Problem 59
Question
Independent flips of a coin that lands on heads with probability \(p\) are made. What is the probability that the first four outcomes are (a) \(H, H, H, H ?\) (b) \(T, H, H, H ?\) (c) What is the probability that the pattern \(T, H, H, H\) occurs before the pattern \(H, H, H, H ?\) Hint for part \((c):\) How can the pattern \(H, H, H, H\) occur first?
Step-by-Step Solution
Verified Answer
In summary:
(a) The probability of the first four outcomes being H, H, H, H is \(p^4\).
(b) The probability of the first four outcomes being T, H, H, H is \((1-p)p^3\).
(c) The probability of the pattern T, H, H, H occurring before the pattern H, H, H, H is \(1 - p^4\).
1Step 1: (a) Probability of H, H, H, H Outcomes
Since the flips are independent, to find the probability of the first four outcomes being H, H, H, H, we simply multiply the probability of a single H outcome by itself four times:
\[P(H, H, H, H) = p \times p \times p \times p = p^4\]
2Step 2: (b) Probability of T, H, H, H Outcomes
Similarly to part (a), we can find the probability of T, H, H, H outcomes by multiplying the probabilities of individual outcomes. The probability of T occurring is (1-p), since either H or T can occur:
\[P(T, H, H, H) = (1-p) \times p \times p \times p = (1-p)p^3\]

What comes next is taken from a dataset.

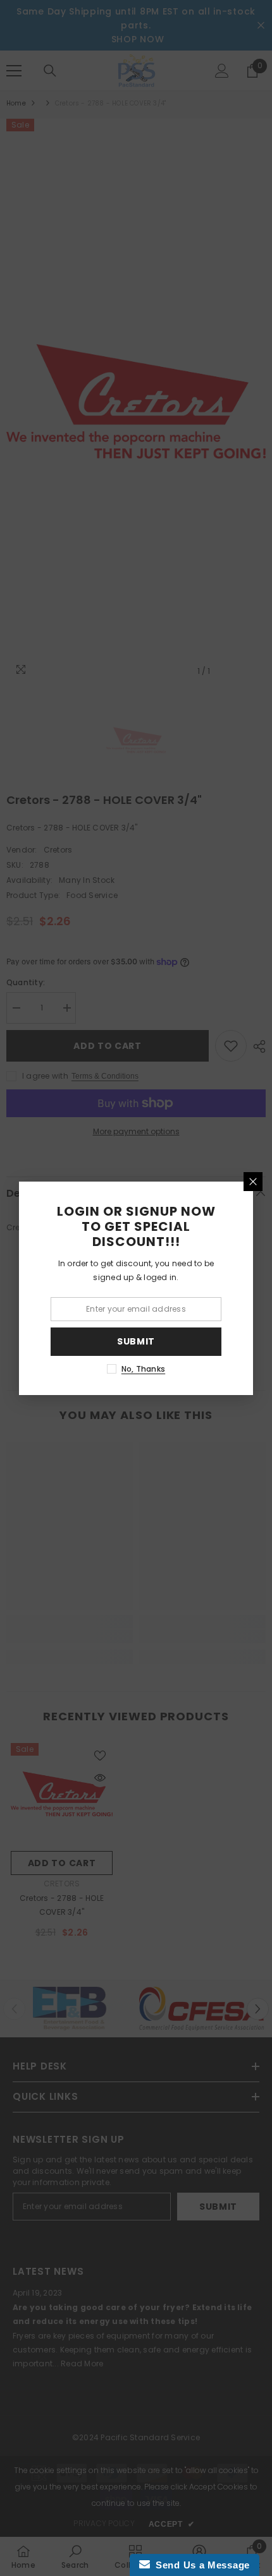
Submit (136, 1341)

3Step 3: (c) Probability of T, H, H, H Occurring before H, H, H, H
To find the probability of the pattern T, H, H, H occurring before the pattern H, H, H, H, we need to consider the following scenario: H, H, H followed by T, H, H, H occurring in sequence. In order for the H, H, H, H pattern to occur first, the first three flips must be heads, followed by another head. Thus, the probability for H, H, H, H to occur first is given by the same probability as in part (a).
Now, we want to find the probability of the opposite scenario, where T, H, H, H occurs before H, H, H, H. This opposite scenario has a probability of 1 minus the probability of H, H, H, H occurring first:
\[P(T, H, H, H \text{ before } H, H, H, H) = 1 - P(H, H, H, H \text{ occurs first})\]
Substitute the probability we found in part (a):
\[P(T, H, H, H \text{ before } H, H, H, H) = 1 - p^4\]
Key Concepts
Independent EventsProbability TheoryCombinatoricsBinomial Outcomes
Independent Events
When flipping a coin, each toss is an event that does not affect the outcome of the subsequent tosses. This concept is known as independent events in probability theory. To illustrate, consider flipping a coin that lands heads up with probability \( p \); each flip is independent of the last. Thus, if you are looking to calculate the probability of two independent events both occurring, you multiply their individual probabilities together. For example, the probability of obtaining heads on the first flip (\textbf{H}) and then again on the second flip is \( p \times p \), or \( p^2 \). This rule of multiplication applies generally in scenarios with independent events, which is why the solutions for parts \(a\) and \(b\) involve multiplying the probabilities of individual coin toss outcomes.
Probability Theory
The field of probability theory is concerned with predicting the likelihood of events. Be it the toss of a coin or more complex outcomes, the theory provides a mathematical framework for quantifying these chances. Probability values range from 0 (the event never occurs) to 1 (the event always occurs), and are often expressed as a fraction or percentage. Real-world situations often translate into probability problems that require a good understanding of the basic principles, such as the concept of independent events, as explained earlier. For the coin toss exercise, probability theory dictates the calculations for the likelihood of certain sequences of heads \(H\) and tails \(T\) appearing.
Combinatorics
Combinatorics plays a central role in probability theory, especially when dealing with discrete outcomes. It is the branch of mathematics concerning the counting, combination, and permutation of sets of elements. In the context of a coin toss, each flip has two possible outcomes — heads or tails. However, combinatorial principles come into play when we consider sequences of multiple flips. For instance, the number of ways to get two heads in four tosses can be worked out using combinatorial logic. While the coin flip exercise given does not require complex combinatorial calculations, understanding the basics of combinatorics helps in grasping more involved probability problems.
Binomial Outcomes
The concept of binomial outcomes is related to the occurrence of two mutually exclusive events, such as flipping a coin where only heads or tails can occur. The binomial distribution is a common probability distribution in statistics that models the number of successes in a fixed number of independent trials, each with the same probability of success. In the case of our coin flip problem, the outcomes of each sequence (\(H, H, H, H\) and \(T, H, H, H\)) can be considered binomial in nature, where 'success' is defined as getting the specific outcome we are calculating the probability for. The parts \(a\) and \(b\) demonstrate how the probabilities for binomial outcomes are obtained by multiplying the individual probabilities of each 'trial' (or flip).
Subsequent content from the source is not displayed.